━━━━━ Source passage ━━━━━
May this weekend's finale exceed your wildest expectations. My prediction? Paulie Walnuts in the Bing with a shoe buffer.—G.A.
Remarks from the Fray:
I must salute the excellent close of the mob wars arc that started way back in Season One.
Looking back from today, with Tony's Jersey crime family indeed looking like a "glorified crew" in the eyes of New York, one can see it, almost clearly:
Season One: Tony's issues were of ascension in that smallish Jersey family. Jackie Sr. was dying; Uncle Junior was the designated "front don," and yet bitter enough about Tony's power to use Livia's ambiguous directives to hit Tony. Didn't work. Junior was exiled and took on Federal heat; Tony had the others killed.
━━━━━ Extracted material ━━━━━
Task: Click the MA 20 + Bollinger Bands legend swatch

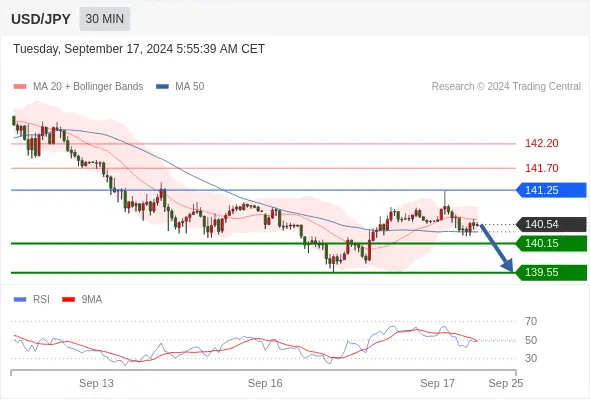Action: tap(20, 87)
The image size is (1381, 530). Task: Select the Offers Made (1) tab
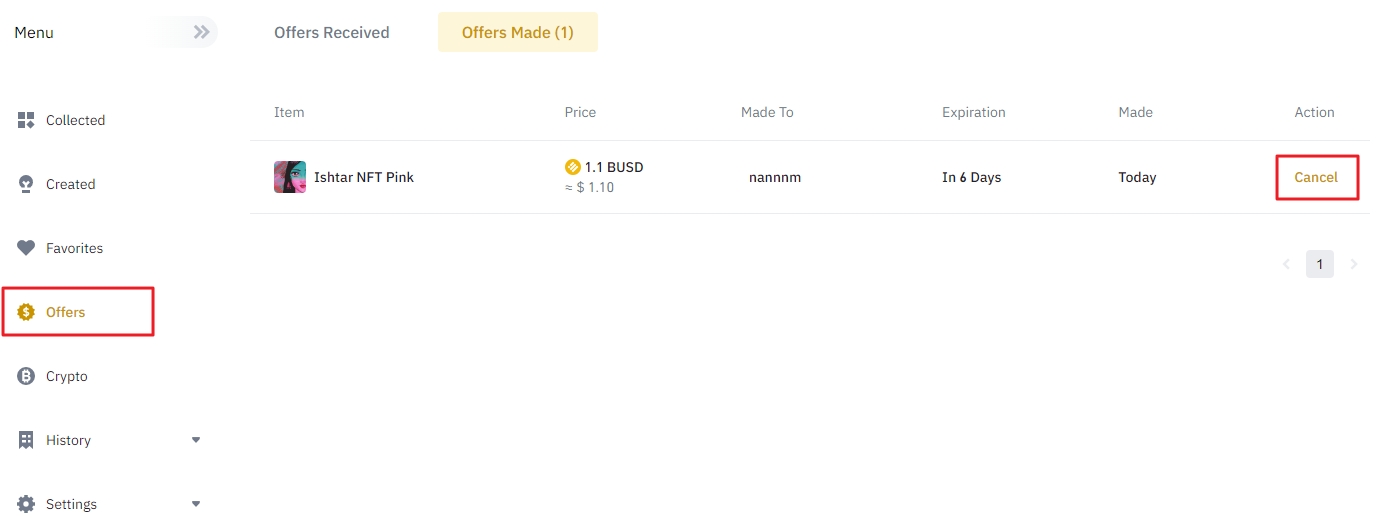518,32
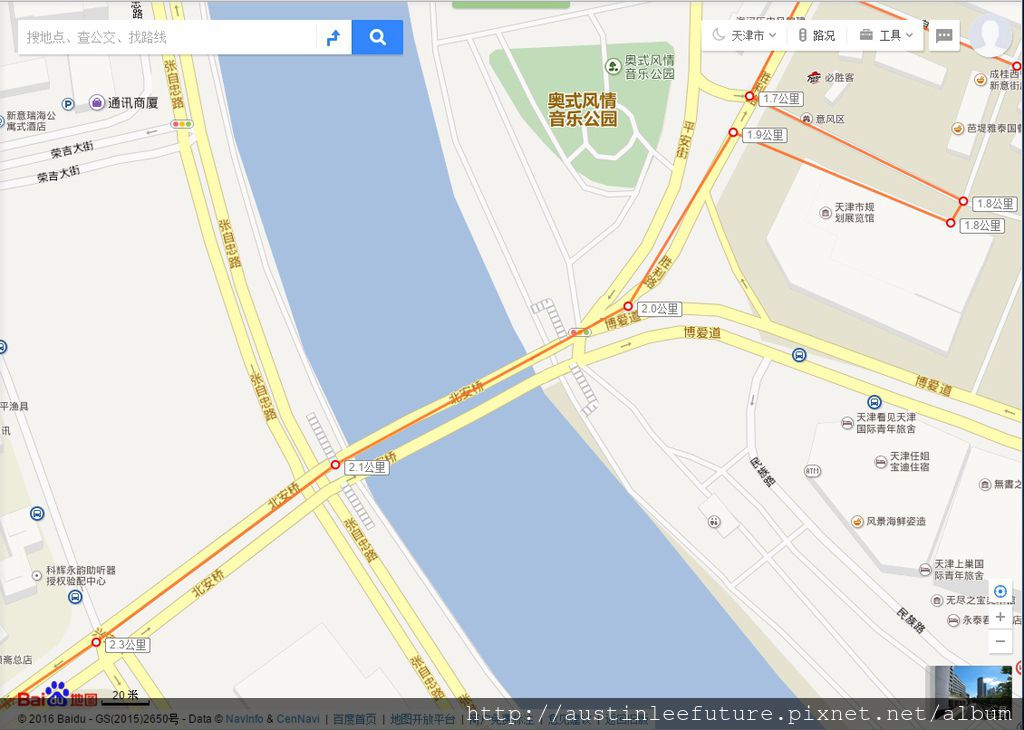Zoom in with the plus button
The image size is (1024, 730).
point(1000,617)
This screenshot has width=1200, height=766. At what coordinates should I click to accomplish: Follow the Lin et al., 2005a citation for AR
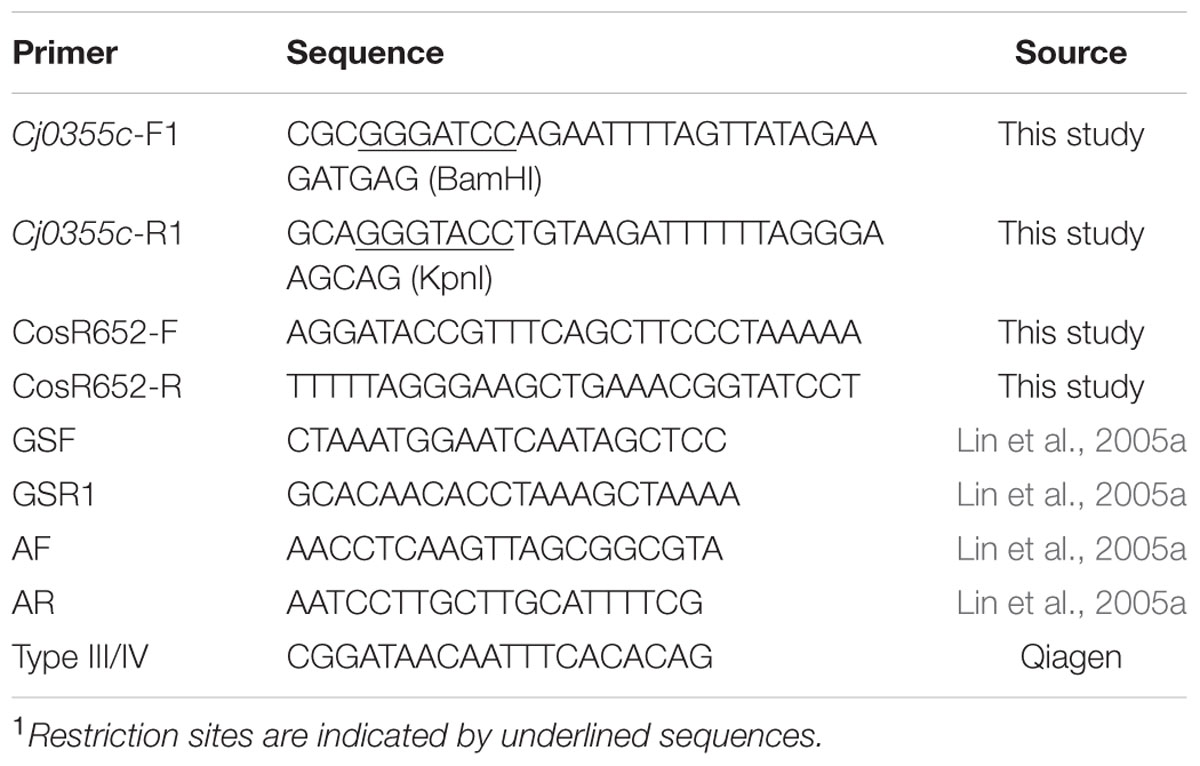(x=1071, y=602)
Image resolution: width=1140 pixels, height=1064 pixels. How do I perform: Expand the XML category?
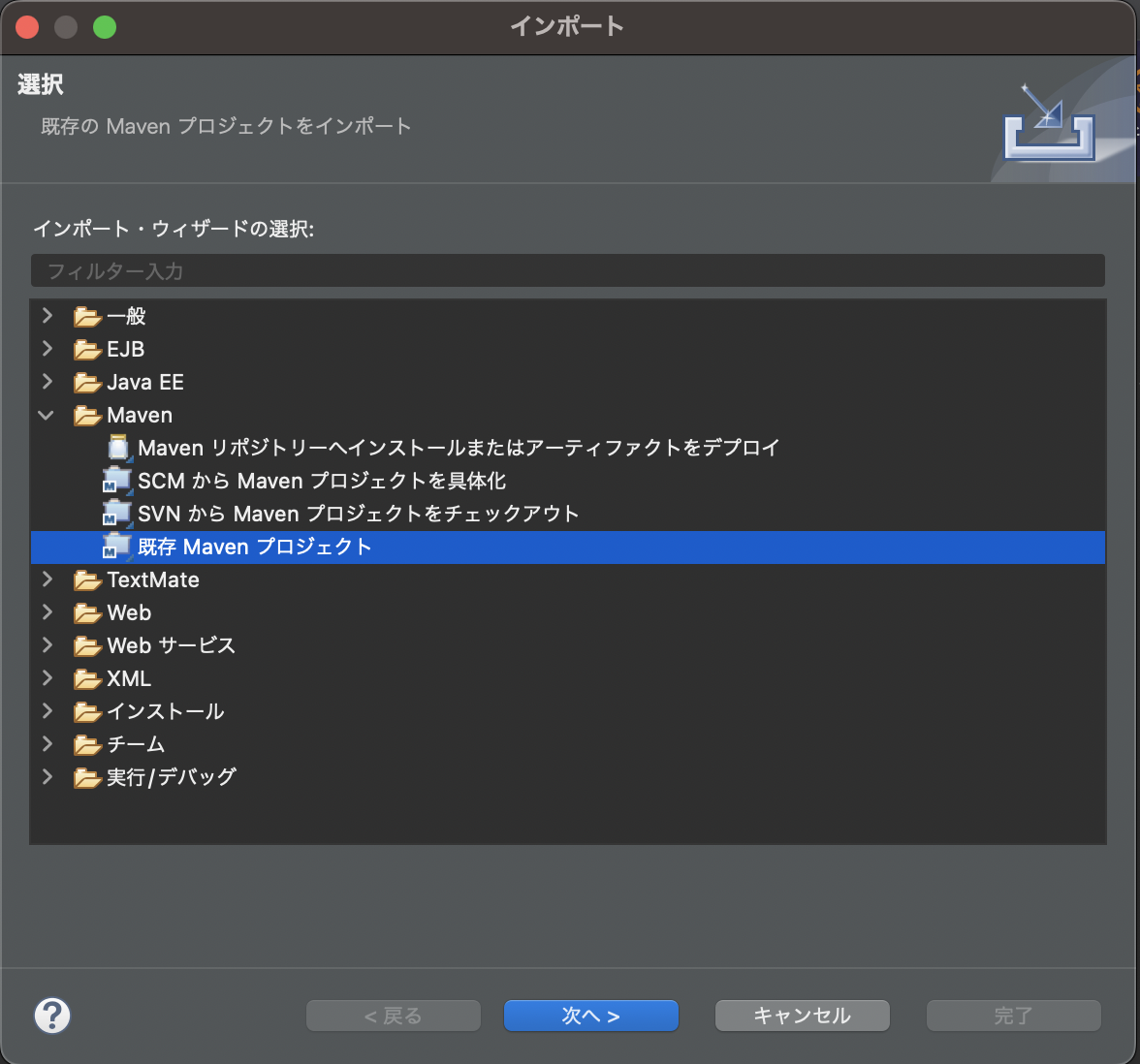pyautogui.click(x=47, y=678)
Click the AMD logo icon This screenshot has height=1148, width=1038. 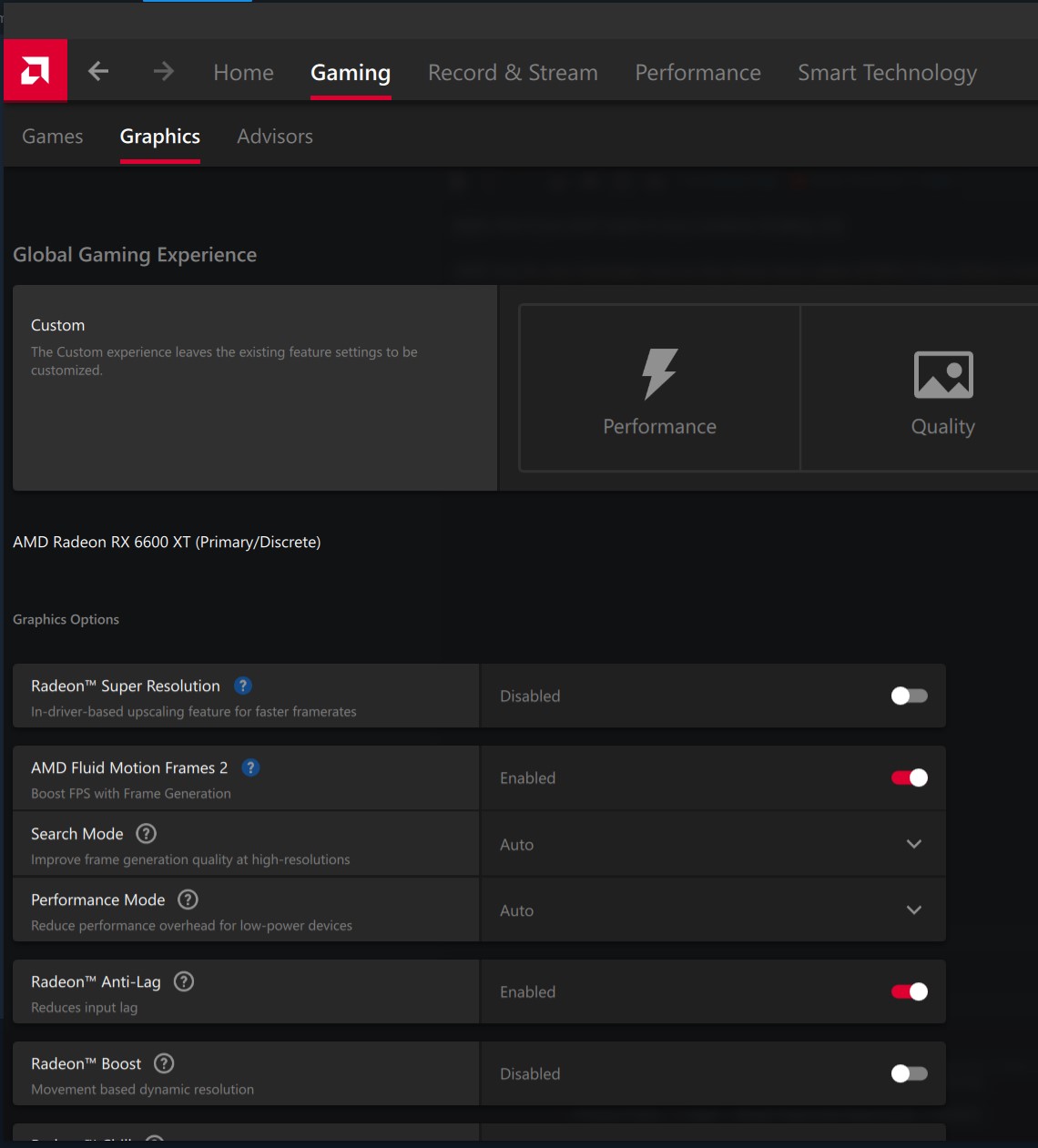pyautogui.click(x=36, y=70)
━━━━━
### Exercise A
Please print the part of the Sopranos commentary that opens with the words containing "May this weekend's" and closes with "in Season One.".
### Exercise B
Proceed with the Sopranos commentary, picking up after its final sentence.

### Exercise response A
May this weekend's finale exceed your wildest expectations. My prediction? Paulie Walnuts in the Bing with a shoe buffer.—G.A.
Remarks from the Fray:
I must salute the excellent close of the mob wars arc that started way back in Season One.

### Exercise response B
Season Two: Richie Aprile gets out of prison. A theme begins: guys out of prison resent Tony, who never served. But Richie, too, is "local Jersey trouble." His escalating conflict with Tony is going to be dealt with rather easily -- Tony wants Richie hit, but Janice delivers a dose of even MORE "local" justice.
Meanwhile, I think NYC underboss Johnny Sack turns up living in Jersey, but promising Tony "I don't want to wet my beak."
The main NYC Don is Carmine Sr, an old school guy. Tony can deal with Carmine Sr, but Sack starts getting that lean and hungry look...
Seasons Three and Four: Other issues are on the table (Jackie Jr., Tony and Carm's marriage), but Tony's adversaries are manageable: made guy Ralphie and the ever-more-ambitious and angry Sack. Ralphie is eliminated, quietly (if NYC ever finds out...). Sack wants Tony to hit Old Man Carmine; Tony pulls out at the last moment. Sack looks to be vengeful.
Season Five: The big trouble all starts here, with the release of the "Class of '84". It's like four Richie Apriles. Tony has a lotta plates to spin: an old-timer named Feech who wants it all, locally, Tony's cousin Tony B, the "Rockford Guy" (Joe Santos) who Tony B idolizes as a father, and a real hothead named Phil Leotardo.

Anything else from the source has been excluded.